Did Tony Blair ever mention he was quite good at winning elections? If you happened to miss it, then his 5,700-word opus on where Labour, Keir Starmer and the UK more generally have gone wrong is here to remind you. Several times.

“I led the Labour party for 13 years and through three general elections,” goes the second sentence. Further on, Blair laments that when the party tries to puzzle out how to win a second term, the one thing ruled out was “learning from the only time in the party’s 120-year history it has ever done so”.

Blair’s essay, released by his eponymous thinktank, contains some slivers of praise for contemporary Labour politicians. Starmer made his party an “acceptable default” at the 2024 election. Wes Streeting is a “huge political talent”.

But overall, the intervention by the former prime minister almost feels designed to inflict maximum annoyance on his party, in terms of the content of the repeated criticism and the timing, before a byelection in Makerfield that could shape Labour’s destiny for years to come.

And it has already annoyed people. “He is becoming less and less relevant,” was one of the more polite responses about a man who left frontline politics nearly 20 years ago and is now mainly seen at glitzy, elite meet-and-greets such as the World Economic Forum in Davos, or hobnobbing with Donald Trump as part of his Gaza Board of Peace.

This is not to say Blair is being deliberately disingenuous. The very clear tone of the essay is that of a man who worries deeply that the party he once led, plus the UK more widely, is stuck in a loop of insular political debate, not even beginning to get to grips with what he portrays as the century-defining challenge – and opportunity – of AI.
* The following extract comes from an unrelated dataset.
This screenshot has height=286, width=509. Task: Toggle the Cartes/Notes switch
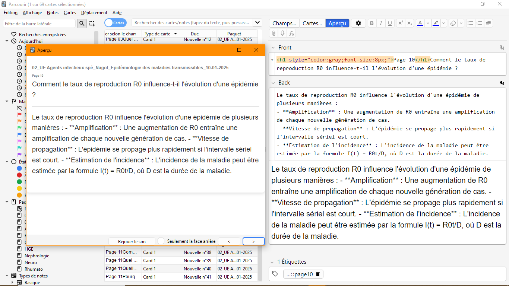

The current leadership debate concerning Streeting and Andy Burnham, whom Blair also praises, “has an extraordinarily retro 20th-century feel to it”, he complains.

Some in Labour might well agree, but the problem for Blair is something of a repeat offender. The Tony Blair Institute for Global Change bills the essay as “his first major political intervention since Labour came to power”, which it is – if you ignore the repeated times Blair and his institute have weighed in, often unhelpfully, on areas including immigration and, most commonly, net zero.

The other hurdle is that while some in the government will agree with Blair’s broad complaint that Starmer and his team have failed to come up with a coherent strategy for economic growth, the sequence of specific policy prescriptions he lists in the essay often feel politically impossible, whether among just Labour MPs or the electorate more widely.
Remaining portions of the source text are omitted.